While reviewing the 55LW650T, though, it occurred to us that it was entirely possible that at least some of the issues we had with the 55in TV might be reduced or even eliminated on a smaller screen. Cue the 42LW550T: LG’s mid-range 42in FPR 3D TV. Can this set finally convince us that passive 3D really does have a part to play in today’s 3D AV world?

It starts rather quietly with its design, it has to be said. The glossy black bezel with transparent outer edging is no longer particularly original, and although the finish quality is decent, the bezel is rather wide by 2011 standards. The FPR filter on the front of the screen perhaps explains why, also, the 42LW550T doesn’t enjoy a single-layer fascia finish like LG’s Infinia models did last year.

We’re not saying the 42LW550T is remotely ugly here, mind you; just that it could perhaps have worn its cutting edge heart on its sleeve a little more.

LG 42LW550T

The 42LW550T’s connections are mostly on the money, though. There are four HDMI inputs, all built to the v1.4 specification for full HD 3D signal reception. Plus there are two USB ports for playing back most of the AV file format types you can think of, or for making the TV wi-fi ready via an optional USB dongle. Note, though, that you can’t also record to USB like you can with some Samsung and Panasonic TVs this year.
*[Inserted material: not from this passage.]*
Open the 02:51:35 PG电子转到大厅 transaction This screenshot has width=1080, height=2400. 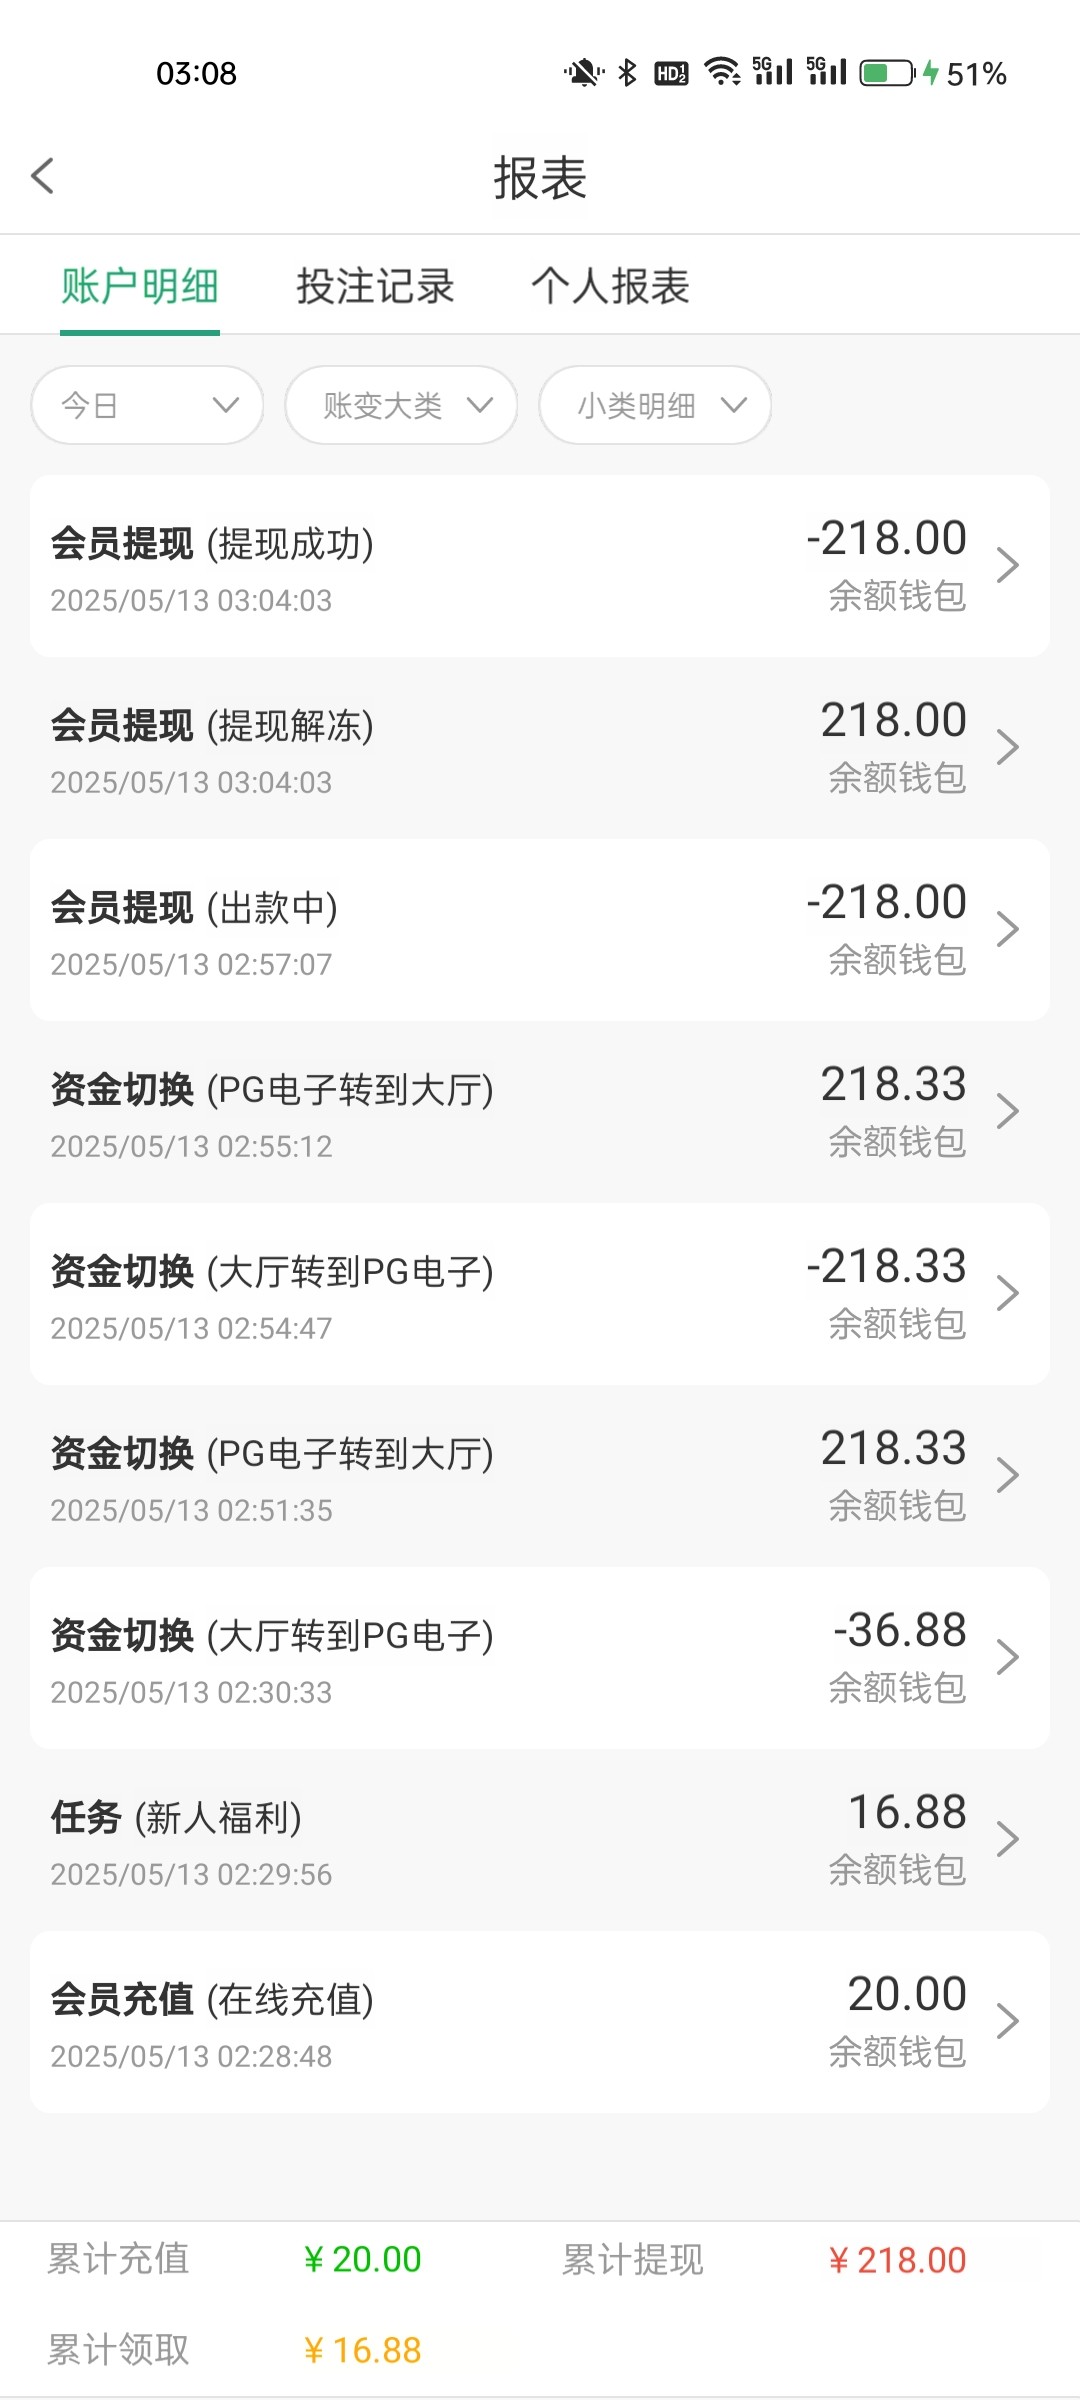pos(540,1476)
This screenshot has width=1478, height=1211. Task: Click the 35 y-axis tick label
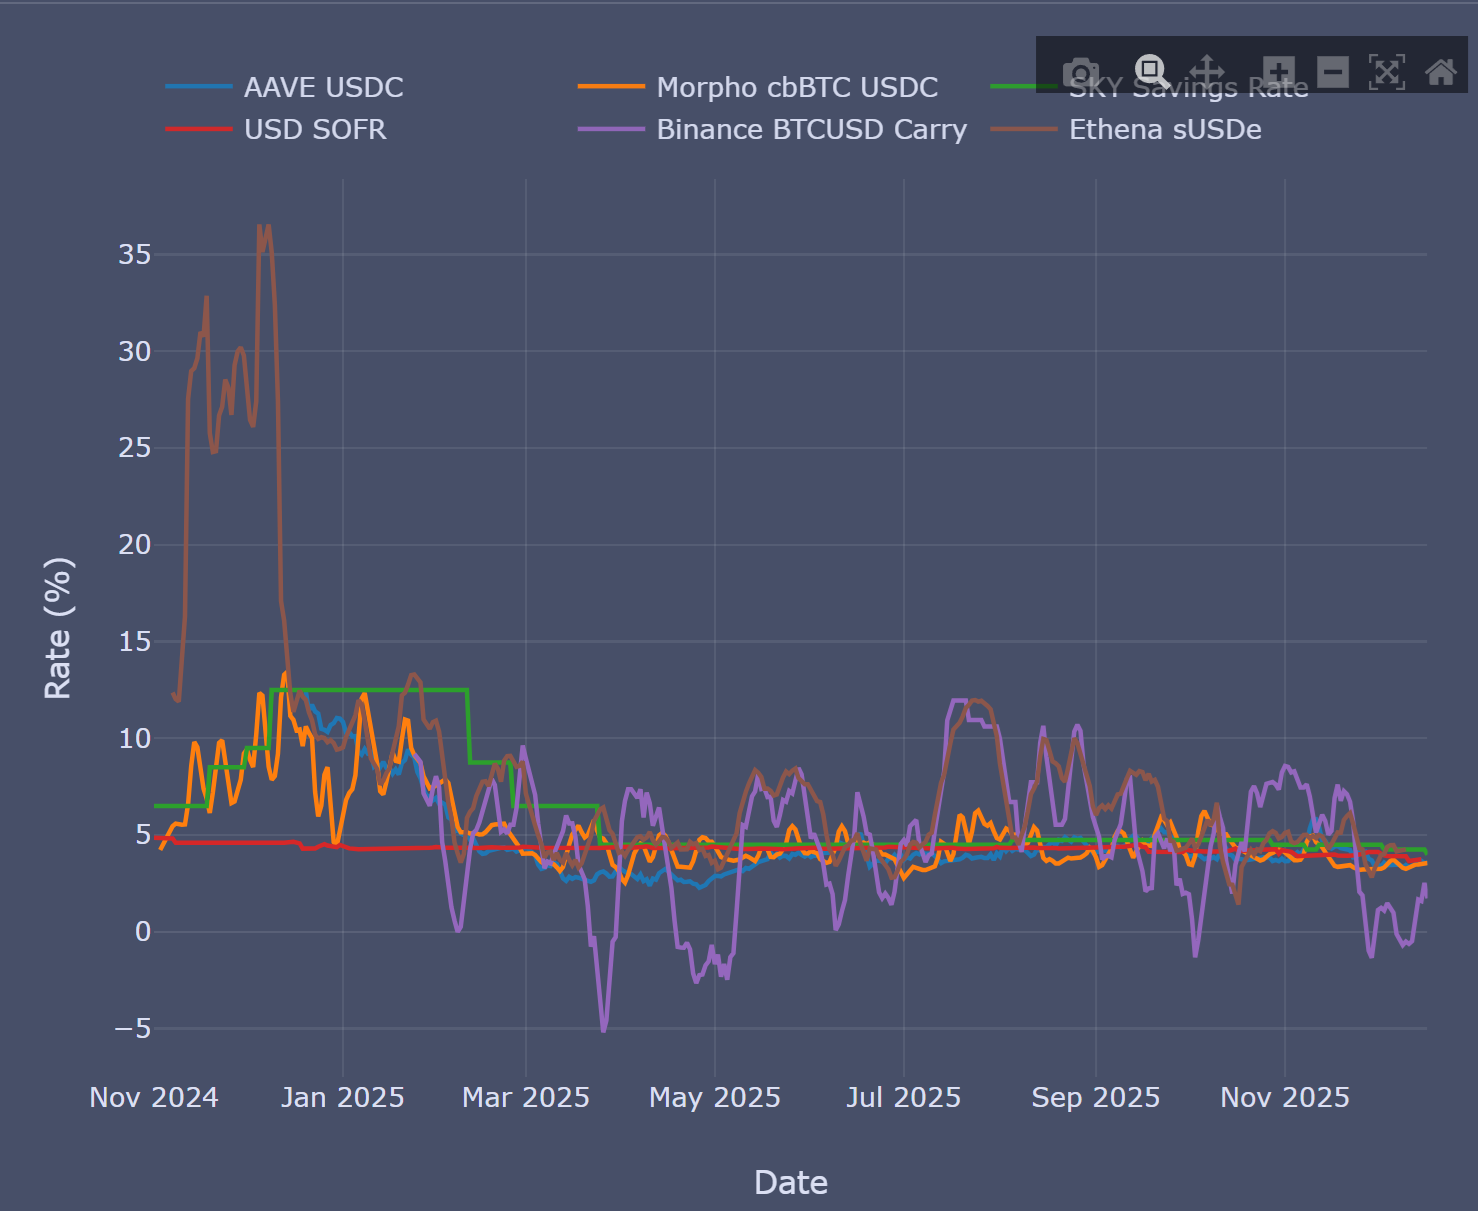point(135,255)
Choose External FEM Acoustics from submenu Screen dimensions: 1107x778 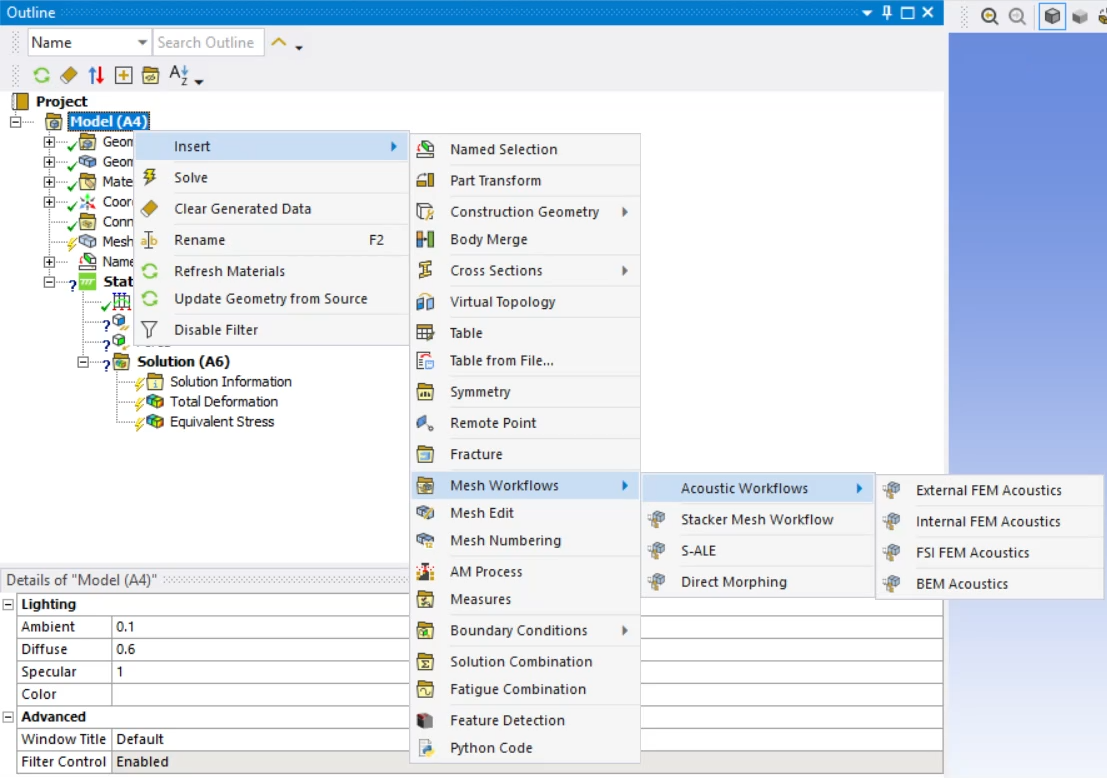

Perhaps the single most significant jack, though, is the set’s LAN port. Obviously this is required by the 42LW550T on account of its integrated Freeview HD tuner. But it goes much further than that, allowing you to access content on DLNA PCs; the online content of LG’s Smart TV platform; or the Internet at large.

When it comes to accessing multimedia on your PC (or Mac), LG has rather cleverly forged a relationship with the PLEX Media Center system, which strives to deliver a graphics heavy, user-friendly front end to your multimedia file surfing. In principle we’re very enthusiastic about the PLEX approach, loving the way it can take the leg work out of finding specific files, and make your PC feel more naturally integrated with your TV.  However, right now the system is a bit temperamental and not yet quite as intuitive to set up as it ultimately needs to be. Both of these issues will likely be improved via software updates over time, though.

As for LG’s own online offering, the amount of stuff on there has ballooned from the NetCast platform witnessed on last year’s LG TVs. You now have two ‘tiers’ of content, with the Premium one being of the most interest, as it’s here you’ll find most of the video services. Among the best stuff is the BBC iPlayer, the AceTrax movie rental/buy channel; subscription access to baseball channel, MLB.tv; and YouTube.